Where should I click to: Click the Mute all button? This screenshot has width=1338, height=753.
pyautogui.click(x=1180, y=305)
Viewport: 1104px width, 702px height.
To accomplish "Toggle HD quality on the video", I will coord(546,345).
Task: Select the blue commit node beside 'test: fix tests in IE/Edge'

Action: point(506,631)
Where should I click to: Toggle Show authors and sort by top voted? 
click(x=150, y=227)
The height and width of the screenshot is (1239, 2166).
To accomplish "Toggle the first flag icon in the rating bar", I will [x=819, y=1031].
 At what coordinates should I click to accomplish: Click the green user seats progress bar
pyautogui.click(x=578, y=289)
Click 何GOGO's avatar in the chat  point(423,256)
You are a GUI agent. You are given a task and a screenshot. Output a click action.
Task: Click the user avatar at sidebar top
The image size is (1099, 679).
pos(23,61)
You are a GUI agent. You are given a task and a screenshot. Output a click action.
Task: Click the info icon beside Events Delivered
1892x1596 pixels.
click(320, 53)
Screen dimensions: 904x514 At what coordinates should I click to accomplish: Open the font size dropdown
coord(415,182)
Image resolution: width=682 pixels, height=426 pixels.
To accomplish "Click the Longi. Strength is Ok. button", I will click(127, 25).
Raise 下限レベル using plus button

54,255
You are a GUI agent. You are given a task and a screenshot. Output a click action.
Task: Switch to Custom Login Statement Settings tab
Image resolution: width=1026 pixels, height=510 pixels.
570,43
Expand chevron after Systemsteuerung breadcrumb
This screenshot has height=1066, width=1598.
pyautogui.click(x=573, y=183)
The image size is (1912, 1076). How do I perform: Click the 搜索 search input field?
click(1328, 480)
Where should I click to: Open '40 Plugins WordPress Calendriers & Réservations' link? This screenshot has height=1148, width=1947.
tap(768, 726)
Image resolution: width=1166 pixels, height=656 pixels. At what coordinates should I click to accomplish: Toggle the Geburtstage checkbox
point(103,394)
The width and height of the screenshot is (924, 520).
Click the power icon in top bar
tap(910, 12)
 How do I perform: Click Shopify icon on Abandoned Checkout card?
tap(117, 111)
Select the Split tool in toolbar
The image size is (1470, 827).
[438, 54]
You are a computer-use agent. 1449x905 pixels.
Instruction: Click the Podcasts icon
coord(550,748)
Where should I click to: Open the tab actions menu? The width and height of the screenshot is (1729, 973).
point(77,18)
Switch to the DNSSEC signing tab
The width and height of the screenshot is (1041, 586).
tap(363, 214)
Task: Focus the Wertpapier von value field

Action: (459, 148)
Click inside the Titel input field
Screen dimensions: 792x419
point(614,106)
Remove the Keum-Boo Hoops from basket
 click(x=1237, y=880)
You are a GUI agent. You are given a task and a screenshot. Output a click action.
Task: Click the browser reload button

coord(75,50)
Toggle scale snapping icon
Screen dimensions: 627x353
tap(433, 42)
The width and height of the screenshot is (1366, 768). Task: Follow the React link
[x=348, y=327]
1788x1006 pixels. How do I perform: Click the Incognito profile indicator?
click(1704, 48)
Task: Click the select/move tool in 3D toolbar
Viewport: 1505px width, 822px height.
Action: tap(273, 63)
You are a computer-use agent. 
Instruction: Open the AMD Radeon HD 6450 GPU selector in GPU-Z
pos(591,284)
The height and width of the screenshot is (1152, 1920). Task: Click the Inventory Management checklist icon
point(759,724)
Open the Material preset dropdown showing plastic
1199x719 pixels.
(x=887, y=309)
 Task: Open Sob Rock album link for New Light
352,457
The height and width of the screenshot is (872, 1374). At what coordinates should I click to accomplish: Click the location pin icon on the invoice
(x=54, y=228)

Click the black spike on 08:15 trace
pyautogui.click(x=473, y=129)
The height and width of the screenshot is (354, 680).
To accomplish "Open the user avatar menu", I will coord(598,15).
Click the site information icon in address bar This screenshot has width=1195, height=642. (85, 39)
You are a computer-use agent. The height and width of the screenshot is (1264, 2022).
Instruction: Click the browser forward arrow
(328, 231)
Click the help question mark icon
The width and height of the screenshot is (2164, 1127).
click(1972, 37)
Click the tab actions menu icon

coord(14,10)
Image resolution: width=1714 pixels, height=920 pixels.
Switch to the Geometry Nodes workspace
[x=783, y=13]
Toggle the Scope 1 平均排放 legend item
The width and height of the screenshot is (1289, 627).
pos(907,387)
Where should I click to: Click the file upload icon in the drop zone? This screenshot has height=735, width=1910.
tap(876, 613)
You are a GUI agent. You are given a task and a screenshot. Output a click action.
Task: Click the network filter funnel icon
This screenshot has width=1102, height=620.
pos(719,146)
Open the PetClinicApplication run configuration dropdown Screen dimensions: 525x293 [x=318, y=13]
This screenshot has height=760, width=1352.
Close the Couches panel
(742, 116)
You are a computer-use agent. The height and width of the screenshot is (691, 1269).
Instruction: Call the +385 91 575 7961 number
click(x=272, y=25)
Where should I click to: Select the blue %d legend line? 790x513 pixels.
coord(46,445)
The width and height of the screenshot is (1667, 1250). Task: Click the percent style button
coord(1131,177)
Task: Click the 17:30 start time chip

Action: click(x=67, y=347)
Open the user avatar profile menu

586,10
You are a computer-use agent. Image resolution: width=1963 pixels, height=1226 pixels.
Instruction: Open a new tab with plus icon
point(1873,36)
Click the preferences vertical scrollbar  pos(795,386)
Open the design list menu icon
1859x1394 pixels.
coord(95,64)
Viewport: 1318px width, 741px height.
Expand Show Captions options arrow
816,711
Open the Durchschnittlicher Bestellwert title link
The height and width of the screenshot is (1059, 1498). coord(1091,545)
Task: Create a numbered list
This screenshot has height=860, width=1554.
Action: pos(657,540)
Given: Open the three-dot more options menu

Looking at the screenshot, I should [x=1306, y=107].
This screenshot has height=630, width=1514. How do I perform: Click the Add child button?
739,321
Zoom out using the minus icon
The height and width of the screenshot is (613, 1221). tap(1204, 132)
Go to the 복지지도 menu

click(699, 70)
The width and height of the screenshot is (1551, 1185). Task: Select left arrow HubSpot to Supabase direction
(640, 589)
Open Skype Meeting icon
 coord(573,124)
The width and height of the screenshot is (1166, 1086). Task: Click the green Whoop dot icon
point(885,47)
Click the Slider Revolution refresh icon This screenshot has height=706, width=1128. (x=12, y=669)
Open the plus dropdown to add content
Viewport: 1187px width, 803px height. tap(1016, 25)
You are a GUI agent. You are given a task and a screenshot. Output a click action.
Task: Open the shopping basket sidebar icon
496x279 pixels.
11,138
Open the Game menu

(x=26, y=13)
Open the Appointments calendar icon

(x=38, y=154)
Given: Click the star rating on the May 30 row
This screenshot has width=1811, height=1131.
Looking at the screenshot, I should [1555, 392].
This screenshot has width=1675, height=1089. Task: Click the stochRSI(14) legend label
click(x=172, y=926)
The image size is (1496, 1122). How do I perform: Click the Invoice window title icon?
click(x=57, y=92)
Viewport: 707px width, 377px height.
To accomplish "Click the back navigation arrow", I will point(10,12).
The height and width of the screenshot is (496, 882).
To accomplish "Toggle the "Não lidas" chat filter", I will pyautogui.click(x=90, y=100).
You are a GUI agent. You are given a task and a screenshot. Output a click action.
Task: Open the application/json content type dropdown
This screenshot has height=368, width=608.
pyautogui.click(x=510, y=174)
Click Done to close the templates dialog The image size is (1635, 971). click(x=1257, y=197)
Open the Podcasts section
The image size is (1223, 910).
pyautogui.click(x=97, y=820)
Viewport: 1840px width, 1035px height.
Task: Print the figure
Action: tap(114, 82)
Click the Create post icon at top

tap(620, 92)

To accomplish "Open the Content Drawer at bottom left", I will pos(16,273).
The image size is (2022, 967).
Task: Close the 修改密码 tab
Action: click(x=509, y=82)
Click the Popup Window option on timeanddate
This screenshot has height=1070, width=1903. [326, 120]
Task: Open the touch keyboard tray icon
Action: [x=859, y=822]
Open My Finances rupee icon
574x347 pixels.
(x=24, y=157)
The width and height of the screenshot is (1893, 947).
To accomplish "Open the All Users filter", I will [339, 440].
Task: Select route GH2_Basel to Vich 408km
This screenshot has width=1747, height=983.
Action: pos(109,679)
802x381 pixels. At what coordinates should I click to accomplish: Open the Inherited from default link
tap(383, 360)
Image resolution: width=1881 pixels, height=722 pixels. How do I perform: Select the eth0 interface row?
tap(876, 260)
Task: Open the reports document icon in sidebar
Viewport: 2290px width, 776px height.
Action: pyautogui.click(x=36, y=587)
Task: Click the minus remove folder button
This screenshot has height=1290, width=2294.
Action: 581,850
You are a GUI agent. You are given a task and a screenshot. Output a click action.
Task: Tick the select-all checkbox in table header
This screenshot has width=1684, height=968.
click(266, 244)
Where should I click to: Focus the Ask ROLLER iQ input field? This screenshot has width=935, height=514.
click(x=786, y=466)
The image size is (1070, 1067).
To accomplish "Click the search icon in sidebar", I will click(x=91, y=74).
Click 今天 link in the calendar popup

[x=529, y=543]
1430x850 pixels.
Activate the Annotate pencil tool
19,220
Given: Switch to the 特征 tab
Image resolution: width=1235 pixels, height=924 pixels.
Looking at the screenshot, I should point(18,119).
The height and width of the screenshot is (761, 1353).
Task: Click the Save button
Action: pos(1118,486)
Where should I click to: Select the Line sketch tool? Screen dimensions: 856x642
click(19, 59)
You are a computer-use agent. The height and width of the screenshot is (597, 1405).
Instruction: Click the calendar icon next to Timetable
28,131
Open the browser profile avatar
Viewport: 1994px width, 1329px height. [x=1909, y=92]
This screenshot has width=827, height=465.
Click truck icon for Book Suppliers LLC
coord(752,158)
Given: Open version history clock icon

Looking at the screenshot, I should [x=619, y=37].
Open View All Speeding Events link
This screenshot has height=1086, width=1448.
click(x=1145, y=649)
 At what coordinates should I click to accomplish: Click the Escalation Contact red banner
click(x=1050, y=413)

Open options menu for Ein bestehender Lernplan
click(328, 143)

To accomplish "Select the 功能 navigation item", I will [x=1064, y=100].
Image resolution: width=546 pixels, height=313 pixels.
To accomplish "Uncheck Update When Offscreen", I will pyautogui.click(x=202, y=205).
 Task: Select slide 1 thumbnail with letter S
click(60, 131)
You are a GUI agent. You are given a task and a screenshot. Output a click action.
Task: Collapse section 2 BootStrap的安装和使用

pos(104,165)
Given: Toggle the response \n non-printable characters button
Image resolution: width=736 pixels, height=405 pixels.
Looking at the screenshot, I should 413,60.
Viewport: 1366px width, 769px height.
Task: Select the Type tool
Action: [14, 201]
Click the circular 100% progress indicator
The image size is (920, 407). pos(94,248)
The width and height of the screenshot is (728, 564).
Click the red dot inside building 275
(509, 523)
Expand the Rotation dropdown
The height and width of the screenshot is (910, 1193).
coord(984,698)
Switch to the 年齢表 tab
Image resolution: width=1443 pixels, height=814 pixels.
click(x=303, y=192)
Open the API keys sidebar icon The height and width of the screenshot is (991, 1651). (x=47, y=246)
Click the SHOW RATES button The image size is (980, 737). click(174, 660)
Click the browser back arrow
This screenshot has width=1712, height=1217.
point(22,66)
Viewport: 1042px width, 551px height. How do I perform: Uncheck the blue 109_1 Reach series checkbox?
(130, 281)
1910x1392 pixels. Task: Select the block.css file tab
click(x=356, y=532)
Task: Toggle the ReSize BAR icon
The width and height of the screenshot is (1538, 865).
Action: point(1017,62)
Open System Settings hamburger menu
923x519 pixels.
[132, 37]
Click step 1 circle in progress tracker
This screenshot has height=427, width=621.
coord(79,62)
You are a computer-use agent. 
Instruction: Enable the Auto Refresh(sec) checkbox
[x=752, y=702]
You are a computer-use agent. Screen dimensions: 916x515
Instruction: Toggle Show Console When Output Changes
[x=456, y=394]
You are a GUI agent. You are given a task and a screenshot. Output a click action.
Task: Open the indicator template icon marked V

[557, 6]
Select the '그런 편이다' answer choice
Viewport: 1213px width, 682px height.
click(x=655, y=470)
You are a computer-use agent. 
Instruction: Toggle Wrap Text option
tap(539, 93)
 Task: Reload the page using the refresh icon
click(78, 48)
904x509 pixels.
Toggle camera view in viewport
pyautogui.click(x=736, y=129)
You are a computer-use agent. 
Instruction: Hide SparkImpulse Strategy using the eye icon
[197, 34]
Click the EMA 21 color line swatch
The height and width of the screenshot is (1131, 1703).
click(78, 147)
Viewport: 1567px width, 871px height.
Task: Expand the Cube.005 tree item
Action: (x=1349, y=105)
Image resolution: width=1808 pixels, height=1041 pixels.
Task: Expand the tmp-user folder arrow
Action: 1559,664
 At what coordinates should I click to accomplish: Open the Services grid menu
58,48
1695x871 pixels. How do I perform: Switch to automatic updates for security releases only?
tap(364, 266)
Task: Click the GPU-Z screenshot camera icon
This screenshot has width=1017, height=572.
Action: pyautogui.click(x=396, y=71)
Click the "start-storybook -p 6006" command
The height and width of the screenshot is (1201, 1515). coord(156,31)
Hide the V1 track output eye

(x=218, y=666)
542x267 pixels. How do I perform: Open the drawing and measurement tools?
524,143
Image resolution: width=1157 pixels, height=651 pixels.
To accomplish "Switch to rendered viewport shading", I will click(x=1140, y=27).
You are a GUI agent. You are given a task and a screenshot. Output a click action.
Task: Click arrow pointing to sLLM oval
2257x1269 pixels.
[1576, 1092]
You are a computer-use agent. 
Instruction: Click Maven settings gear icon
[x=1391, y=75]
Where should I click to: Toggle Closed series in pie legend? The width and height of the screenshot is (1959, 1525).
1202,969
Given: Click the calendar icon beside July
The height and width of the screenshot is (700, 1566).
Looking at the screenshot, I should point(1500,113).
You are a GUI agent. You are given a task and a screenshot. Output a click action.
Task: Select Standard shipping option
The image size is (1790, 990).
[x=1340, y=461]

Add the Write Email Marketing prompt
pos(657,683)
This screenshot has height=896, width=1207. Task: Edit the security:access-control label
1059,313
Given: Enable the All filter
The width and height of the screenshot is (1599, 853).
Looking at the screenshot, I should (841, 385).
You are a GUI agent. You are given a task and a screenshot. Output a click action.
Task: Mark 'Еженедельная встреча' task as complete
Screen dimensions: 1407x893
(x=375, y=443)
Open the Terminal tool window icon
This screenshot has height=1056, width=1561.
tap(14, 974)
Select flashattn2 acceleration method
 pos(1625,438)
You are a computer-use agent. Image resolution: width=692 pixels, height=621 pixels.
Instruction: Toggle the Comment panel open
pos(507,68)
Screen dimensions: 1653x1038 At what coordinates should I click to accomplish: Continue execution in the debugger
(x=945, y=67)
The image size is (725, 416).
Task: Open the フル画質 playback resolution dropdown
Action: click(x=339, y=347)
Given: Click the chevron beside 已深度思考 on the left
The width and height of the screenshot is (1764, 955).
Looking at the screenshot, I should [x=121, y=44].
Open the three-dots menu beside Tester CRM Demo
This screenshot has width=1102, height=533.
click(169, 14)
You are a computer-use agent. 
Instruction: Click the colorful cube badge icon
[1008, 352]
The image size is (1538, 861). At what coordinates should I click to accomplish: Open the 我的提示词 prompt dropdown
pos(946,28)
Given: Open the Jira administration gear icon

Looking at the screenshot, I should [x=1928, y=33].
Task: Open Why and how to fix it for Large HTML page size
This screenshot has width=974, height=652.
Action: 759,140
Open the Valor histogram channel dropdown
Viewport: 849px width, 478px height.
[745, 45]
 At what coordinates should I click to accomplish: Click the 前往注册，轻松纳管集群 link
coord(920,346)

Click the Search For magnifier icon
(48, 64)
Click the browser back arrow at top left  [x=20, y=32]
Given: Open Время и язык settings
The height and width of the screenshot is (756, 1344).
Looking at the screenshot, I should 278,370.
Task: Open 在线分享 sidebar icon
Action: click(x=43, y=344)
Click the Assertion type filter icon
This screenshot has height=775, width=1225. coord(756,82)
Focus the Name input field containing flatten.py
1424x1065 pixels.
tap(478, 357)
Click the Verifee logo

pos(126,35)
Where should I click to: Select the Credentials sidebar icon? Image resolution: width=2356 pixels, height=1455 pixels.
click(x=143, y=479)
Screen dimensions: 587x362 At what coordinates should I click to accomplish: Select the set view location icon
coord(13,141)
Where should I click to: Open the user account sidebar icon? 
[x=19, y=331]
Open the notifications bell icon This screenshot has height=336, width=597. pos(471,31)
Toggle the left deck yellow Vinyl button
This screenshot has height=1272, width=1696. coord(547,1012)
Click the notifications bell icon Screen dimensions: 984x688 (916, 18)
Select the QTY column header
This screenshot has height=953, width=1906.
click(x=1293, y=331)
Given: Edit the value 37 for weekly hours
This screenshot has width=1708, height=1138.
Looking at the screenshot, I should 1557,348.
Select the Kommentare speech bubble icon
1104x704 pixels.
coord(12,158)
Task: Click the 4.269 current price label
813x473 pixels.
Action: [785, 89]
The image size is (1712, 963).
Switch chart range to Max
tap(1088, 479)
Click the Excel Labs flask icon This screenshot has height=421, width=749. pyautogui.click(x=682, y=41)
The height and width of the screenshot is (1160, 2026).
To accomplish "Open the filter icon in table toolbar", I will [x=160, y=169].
........
## ACTIVITY
When the line with "This screenshot has height=1056, width=1561." is reached in the data above, begin copying, and stop after the line with "Task: Open Why"; copy each line exactly, both ends included.

## ANSWER SPACE
This screenshot has height=1056, width=1561.
tap(14, 974)
Select flashattn2 acceleration method
 pos(1625,438)
You are a computer-use agent. Image resolution: width=692 pixels, height=621 pixels.
Instruction: Toggle the Comment panel open
pos(507,68)
Screen dimensions: 1653x1038 At what coordinates should I click to accomplish: Continue execution in the debugger
(x=945, y=67)
The image size is (725, 416).
Task: Open the フル画質 playback resolution dropdown
Action: click(x=339, y=347)
Given: Click the chevron beside 已深度思考 on the left
The width and height of the screenshot is (1764, 955).
Looking at the screenshot, I should [x=121, y=44].
Open the three-dots menu beside Tester CRM Demo
This screenshot has width=1102, height=533.
click(169, 14)
You are a computer-use agent. 
Instruction: Click the colorful cube badge icon
[1008, 352]
The image size is (1538, 861). At what coordinates should I click to accomplish: Open the 我的提示词 prompt dropdown
pos(946,28)
Given: Open the Jira administration gear icon

Looking at the screenshot, I should [x=1928, y=33].
Task: Open Why and how to fix it for Large HTML page size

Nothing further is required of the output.